If the factors are independent orthogonal rotation is done and if the factors are correlated, an oblique
rotation is made.

vi) Factor -loadings: loadings are those values which explain how closely the variables are related to
each one of the factors discovered. They are also known as factor-variable correlations.

Q.9) Application of factor analysis


i) Interdependency and pattern delineation : If a scientist has a table of data--say, UN votes, personality
characteristics, or answer to a questionnaire --and if he suspects that these data are interrelated in a
complex fashion, then factor analysis may be used to untangle the linear relationship into their separate
patterns.

ii) parsimony or data reduction : Factor analysis can be useful for reducing a mass of information to an
economical description. For example, data on fifty characteristics for 300 nations are unwieldy to handle,
descriptively or analytically. Nations can be more easily discussed and compared on economic
development, size, and politics dimensions, for example, than on the hundreds of characteristics each
dimension involves.
iii) structure : Factor analysis may be employed to discover the basic structure of a domain. As a case in
point, a scientist may want to uncover the primary independent lines or dimensions--such as size,
leadership, and age--of variation in group characteristics and behaviour.

iv) Classification or description : Factor analysis is a tool for developing an empirical typology. 7 It can be
used to group interdependent variables into descriptive categories, such as ideology, revolution, liberal
voting and authoritarianism. It can be used to classify nation profiles into types with similar
characteristics or behavior.

V) scaling: A scientist often wishes to develop a scale on which individuals, groups, or nations can be
rated and compared. The scale may refer to such phenomenon as political participation, voting
behaviour, or conflict. A problem in developing a scale is to weight the characteristics being combined.
Factor analysis offers a solution by dividing the characteristics into independent sources of variation
(factors ).Each factor then represents a scale based on the empirical relationship among the
characteristics.

Vi) Hypothesis testing : Hypotheses abound regarding dimensions of attitude, personality, group, social
behaviour, voting, and conflict. Since the meaning usually associated with "dimension" is that of a cluster
or group of highly intercorrelated characteristics or behaviour, factor analysis may be used to test for
their empirical existence.

Vii) Data transformation: Factor analysis can be used to transform data to meet the assumptions of
other techniques. A large number of dependent variables also can be reduced through factor analysis.

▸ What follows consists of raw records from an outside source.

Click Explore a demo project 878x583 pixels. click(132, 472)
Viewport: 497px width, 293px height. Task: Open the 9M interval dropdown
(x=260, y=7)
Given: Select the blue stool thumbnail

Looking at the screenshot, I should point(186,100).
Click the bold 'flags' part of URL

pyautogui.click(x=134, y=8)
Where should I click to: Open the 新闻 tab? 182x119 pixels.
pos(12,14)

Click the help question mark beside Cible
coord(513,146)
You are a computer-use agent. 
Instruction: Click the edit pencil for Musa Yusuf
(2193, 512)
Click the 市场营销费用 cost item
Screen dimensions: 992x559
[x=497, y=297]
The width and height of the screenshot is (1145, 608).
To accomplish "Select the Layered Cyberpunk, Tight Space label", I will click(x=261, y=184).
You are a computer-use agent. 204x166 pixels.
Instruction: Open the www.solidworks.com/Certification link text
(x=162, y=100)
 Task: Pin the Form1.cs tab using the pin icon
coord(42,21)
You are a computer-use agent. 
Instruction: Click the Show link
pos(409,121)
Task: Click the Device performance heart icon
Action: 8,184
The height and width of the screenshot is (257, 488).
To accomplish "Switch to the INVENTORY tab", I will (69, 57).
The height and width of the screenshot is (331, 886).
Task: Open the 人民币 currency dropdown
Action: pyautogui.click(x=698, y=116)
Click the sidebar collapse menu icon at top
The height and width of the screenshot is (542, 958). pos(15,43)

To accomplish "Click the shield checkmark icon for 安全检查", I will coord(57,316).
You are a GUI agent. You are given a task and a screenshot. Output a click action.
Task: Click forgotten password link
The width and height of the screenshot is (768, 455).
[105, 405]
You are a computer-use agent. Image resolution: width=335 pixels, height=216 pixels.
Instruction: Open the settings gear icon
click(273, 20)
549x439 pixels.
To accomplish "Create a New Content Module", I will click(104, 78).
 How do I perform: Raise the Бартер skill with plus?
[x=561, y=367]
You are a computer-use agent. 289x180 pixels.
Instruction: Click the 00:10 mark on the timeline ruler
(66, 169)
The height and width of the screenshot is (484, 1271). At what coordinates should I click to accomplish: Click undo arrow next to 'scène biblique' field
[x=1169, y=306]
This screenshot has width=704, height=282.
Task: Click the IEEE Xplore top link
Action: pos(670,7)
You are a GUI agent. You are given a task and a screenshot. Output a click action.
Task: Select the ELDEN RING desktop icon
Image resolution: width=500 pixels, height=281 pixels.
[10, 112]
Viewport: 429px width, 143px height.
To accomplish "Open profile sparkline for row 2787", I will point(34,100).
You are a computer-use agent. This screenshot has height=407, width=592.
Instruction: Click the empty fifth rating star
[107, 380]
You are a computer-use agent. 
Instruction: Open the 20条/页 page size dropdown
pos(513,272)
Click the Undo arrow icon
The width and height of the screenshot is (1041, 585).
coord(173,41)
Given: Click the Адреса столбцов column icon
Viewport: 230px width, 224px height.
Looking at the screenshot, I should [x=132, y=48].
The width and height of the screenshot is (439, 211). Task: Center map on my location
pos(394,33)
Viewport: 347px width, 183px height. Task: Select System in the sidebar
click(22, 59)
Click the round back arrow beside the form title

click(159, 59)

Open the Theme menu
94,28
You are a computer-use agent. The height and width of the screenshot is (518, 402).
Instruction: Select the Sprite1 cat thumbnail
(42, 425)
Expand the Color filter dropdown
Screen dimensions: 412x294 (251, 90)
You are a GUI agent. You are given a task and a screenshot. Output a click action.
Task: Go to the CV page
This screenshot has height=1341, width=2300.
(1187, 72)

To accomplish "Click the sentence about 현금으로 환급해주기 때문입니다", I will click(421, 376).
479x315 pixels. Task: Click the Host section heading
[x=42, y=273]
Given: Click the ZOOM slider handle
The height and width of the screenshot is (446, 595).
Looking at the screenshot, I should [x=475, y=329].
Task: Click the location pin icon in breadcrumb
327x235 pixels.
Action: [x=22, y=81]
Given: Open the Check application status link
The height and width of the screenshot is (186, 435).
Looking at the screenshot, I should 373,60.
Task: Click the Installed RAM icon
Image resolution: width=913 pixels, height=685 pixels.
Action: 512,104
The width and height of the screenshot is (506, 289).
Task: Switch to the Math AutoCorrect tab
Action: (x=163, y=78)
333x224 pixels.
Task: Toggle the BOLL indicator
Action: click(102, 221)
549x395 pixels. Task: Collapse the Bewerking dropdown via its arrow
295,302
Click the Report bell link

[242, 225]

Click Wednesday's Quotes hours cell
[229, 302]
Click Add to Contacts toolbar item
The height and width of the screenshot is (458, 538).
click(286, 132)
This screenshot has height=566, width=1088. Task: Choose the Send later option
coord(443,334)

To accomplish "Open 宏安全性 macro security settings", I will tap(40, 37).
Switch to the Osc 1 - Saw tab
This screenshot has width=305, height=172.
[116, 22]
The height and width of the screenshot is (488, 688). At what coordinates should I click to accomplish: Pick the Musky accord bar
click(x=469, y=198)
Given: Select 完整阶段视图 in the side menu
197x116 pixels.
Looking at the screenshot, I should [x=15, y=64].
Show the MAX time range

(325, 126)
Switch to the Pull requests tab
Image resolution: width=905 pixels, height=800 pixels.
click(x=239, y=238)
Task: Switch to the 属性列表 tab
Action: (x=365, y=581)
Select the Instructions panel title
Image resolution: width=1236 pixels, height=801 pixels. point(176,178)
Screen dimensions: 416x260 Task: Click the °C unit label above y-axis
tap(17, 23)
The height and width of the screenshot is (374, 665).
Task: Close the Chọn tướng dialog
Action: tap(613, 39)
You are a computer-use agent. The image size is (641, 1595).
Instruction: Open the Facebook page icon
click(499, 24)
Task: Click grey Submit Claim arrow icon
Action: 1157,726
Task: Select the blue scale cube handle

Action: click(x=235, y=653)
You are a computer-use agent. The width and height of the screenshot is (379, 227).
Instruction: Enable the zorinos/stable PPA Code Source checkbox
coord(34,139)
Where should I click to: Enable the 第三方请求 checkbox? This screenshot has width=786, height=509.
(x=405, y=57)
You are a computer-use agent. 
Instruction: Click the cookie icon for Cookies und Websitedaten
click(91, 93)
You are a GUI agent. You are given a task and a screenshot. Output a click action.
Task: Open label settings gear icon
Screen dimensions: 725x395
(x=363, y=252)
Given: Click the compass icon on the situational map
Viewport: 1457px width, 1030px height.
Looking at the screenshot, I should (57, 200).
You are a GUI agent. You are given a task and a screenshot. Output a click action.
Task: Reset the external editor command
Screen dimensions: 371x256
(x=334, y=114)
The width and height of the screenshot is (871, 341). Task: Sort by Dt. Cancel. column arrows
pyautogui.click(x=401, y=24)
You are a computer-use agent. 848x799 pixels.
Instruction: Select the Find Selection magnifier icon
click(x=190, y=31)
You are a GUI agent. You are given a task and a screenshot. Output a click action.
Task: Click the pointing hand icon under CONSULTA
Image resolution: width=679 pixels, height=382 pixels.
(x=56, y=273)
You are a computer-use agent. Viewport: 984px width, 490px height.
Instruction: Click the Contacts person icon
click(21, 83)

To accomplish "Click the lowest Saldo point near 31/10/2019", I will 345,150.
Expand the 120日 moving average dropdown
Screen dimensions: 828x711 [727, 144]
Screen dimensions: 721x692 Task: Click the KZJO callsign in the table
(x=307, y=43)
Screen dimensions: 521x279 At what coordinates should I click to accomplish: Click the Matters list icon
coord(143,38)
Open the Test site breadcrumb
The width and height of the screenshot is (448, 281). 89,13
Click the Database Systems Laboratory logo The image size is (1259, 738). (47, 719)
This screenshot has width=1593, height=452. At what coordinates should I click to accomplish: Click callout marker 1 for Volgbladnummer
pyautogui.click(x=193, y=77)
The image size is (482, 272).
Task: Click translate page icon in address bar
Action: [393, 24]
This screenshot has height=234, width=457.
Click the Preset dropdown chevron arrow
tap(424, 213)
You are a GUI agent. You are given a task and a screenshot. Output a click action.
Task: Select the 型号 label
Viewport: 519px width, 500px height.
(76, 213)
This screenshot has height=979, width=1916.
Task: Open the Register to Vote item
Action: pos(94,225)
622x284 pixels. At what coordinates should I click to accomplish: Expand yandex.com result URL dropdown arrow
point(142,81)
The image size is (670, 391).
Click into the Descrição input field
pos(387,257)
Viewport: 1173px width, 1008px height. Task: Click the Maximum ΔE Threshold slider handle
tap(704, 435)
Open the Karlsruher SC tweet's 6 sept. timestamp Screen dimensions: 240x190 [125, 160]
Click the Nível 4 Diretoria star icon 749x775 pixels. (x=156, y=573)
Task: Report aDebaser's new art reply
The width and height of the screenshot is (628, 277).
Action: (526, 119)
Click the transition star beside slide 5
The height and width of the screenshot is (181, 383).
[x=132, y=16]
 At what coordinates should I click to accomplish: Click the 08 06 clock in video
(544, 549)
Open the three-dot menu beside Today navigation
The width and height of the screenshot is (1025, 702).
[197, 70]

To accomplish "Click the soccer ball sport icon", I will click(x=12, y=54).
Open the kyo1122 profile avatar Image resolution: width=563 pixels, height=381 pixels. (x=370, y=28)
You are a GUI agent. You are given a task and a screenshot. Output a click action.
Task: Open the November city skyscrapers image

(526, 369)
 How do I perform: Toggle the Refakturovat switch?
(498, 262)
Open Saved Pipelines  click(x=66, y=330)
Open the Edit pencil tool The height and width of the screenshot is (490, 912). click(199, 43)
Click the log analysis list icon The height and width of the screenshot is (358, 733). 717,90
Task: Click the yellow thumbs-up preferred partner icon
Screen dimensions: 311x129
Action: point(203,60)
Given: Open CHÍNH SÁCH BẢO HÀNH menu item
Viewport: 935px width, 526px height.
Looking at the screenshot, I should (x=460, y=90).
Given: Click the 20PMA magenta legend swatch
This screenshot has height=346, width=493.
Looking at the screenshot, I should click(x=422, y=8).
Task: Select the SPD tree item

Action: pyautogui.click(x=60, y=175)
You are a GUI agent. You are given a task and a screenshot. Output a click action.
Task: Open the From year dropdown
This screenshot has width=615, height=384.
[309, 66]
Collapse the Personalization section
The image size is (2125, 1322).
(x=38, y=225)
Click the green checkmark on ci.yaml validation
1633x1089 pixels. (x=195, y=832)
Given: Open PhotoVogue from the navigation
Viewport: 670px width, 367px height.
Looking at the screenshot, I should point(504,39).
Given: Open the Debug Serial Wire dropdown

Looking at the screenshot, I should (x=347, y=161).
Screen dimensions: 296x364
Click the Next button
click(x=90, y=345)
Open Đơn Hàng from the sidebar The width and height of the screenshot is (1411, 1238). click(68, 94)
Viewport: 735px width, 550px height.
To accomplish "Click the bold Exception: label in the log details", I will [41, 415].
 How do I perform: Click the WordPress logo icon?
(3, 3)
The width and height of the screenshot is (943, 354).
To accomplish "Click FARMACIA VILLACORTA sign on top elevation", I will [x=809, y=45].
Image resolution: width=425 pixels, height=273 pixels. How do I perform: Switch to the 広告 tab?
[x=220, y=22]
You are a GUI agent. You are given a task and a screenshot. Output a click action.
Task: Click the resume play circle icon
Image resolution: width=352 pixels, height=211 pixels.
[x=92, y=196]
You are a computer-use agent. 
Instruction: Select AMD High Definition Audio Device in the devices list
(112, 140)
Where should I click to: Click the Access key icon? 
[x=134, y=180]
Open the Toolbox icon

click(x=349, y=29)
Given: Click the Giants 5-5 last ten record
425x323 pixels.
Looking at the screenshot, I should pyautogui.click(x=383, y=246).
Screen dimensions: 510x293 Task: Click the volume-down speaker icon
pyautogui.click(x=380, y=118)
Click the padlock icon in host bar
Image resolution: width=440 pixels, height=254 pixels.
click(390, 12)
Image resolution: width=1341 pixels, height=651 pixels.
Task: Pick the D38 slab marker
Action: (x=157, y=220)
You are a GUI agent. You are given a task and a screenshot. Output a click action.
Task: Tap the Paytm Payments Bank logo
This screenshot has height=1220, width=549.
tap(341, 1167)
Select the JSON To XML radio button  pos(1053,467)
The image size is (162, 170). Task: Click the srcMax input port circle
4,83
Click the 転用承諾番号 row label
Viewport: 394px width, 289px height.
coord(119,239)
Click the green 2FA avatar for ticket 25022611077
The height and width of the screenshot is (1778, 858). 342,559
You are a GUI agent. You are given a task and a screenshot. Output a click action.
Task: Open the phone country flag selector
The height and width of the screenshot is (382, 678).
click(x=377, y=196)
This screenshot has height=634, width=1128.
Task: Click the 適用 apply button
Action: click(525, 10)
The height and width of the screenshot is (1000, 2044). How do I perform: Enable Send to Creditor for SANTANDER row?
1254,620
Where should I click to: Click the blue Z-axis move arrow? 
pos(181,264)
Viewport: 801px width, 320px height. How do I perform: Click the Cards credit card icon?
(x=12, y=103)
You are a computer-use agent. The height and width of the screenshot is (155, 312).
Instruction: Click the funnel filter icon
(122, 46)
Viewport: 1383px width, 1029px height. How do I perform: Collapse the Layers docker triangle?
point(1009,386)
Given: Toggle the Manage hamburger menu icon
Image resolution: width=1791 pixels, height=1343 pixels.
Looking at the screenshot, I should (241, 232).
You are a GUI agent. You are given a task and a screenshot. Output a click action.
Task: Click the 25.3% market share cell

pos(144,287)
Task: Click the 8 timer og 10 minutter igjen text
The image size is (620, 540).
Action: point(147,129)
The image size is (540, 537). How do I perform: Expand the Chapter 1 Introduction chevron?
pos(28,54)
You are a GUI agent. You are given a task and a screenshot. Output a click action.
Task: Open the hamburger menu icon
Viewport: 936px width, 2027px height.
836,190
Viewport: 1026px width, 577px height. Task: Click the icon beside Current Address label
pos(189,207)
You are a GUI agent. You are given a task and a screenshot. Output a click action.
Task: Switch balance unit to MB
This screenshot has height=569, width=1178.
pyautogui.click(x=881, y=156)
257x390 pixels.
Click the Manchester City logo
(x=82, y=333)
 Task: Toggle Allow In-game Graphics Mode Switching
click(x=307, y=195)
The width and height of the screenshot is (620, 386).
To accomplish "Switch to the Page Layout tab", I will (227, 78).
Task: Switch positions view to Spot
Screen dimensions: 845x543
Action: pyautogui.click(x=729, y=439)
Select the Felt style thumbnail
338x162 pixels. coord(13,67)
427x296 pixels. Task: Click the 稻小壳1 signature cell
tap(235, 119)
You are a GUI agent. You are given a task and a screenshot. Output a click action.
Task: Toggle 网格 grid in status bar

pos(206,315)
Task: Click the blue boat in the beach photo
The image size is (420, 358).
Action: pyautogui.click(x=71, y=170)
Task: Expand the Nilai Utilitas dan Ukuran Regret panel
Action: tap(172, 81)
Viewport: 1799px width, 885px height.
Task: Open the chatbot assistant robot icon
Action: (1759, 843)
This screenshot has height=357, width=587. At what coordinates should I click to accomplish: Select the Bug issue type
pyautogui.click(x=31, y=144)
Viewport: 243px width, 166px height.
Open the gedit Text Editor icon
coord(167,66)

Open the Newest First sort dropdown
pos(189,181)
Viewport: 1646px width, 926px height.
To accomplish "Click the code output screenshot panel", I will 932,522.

Viii) Exploration : In a new domain of scientific interest like peace research, the complex interrelation of
phenomena have undergone little systematic investigation. The unknown domain may be explored
through factor analysis. It can reduce complex interrelationships to relatively simple linear expression.

ix)mapping: Besides facilitating exploration, factor analysis also enables a scientist to map the social
terrain. These concepts may then be used to describe a domain or to serve as inputs to further research.
Some social domain, such as international relations, family life, and public administration, have yet to be
charted. In Some other areas, however, such as personality, abilities, attitudes, and cognitive meaning,
considerable mapping has been done.

Q 10) cluster analysis


Introduction :

Cluster analysis is a data exploration (mining) tool for dividing a multivariable dataset into "natural"
clusters (groups). We use the methods to explore whither previously undefined clusters (group) exist in
the dataset. For instance, a marketing department may wish to use survey results to sort its customers
into categories.

Cluster analysis is multivariate method which aims to classify a sample of subject on the basis of a set of
measured variable into a number of different groups such that similar subjects are placed in the same
group. An example where this might be used is in the field of psychiatry, where the characterisation of
patients in the basis of clusters of symptoms can be useful in the identification of an appropriate for me
of therapy. In marketing, it may be useful to identify distinct group of potential customers so that, for
example, advertising can be appropriate targeted.
Cluster analysis is an exploratory analysis that tries to identify structure within the data. Cluster
analysis is also called segmentation analysis or taxonomy analysis.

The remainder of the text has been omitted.